In recent years, as many in Washington have observed relations between the Democratic and Republican parties deteriorate, O'Neill’s ability to work with then-President Ronald Reagan, a Republican, has become almost legendary.
Steve Roberts, who wrote for the New York Times during O'Neill’s years as speaker, called it a myth that O'Neill and Reagan shared a friendship, despite their political differences. He said they had a functional relationship.
‘‘They were not really friends. But he (O'Neill) respected the fact that Reagan had won,’’ Roberts said. ‘‘He also respected Reagan’s political power ... I think it’s the respect that’s missing. That’s where I see the big change.’’

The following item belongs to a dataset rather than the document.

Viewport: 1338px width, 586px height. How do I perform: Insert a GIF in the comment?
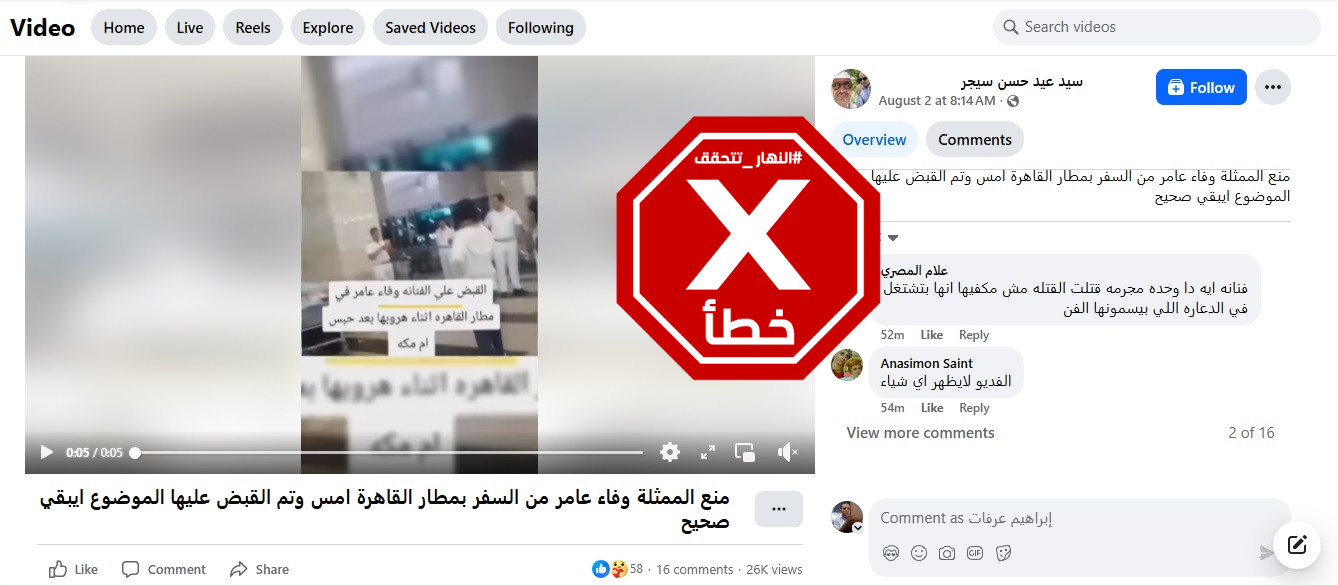pos(975,553)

O'Neill represented his Boston-area district from 1953-1987, and served as Speaker from 1977 to 1987.
Chris Matthews, now host of Hardball on MSNBC, served as a senior aide to O'Neill in the 1980s. He recalled O'Neill as a man who respected the institutions and processes of government. Matthews speculated that, were O'Neill in the position of current Speaker of the House John Boehner, he would compromise more readily with President Barack Obama as the country faces the ‘‘fiscal cliff’’ next year, when taxes are to rise and government spending fall.
‘‘He would cut a tough deal, but he would respect that the other guy won,’’ Matthews said, referring to Obama’s re-election this past November.
Roberts’ wife, Cokie Roberts, who covered Congress for National Public Radio during O'Neill’s tenure, said the speaker would have appreciated being remembered for his quote ‘‘all politics is local.’’
‘‘To have that be his epitaph, I don’t think he would mind that,’’ she said, recalling O'Neill’s intimate knowledge of the residents of his Massachusetts congressional district.
Thomas P. ‘‘Tip’’ O'Neill Jr. died on Jan. 5, 1994.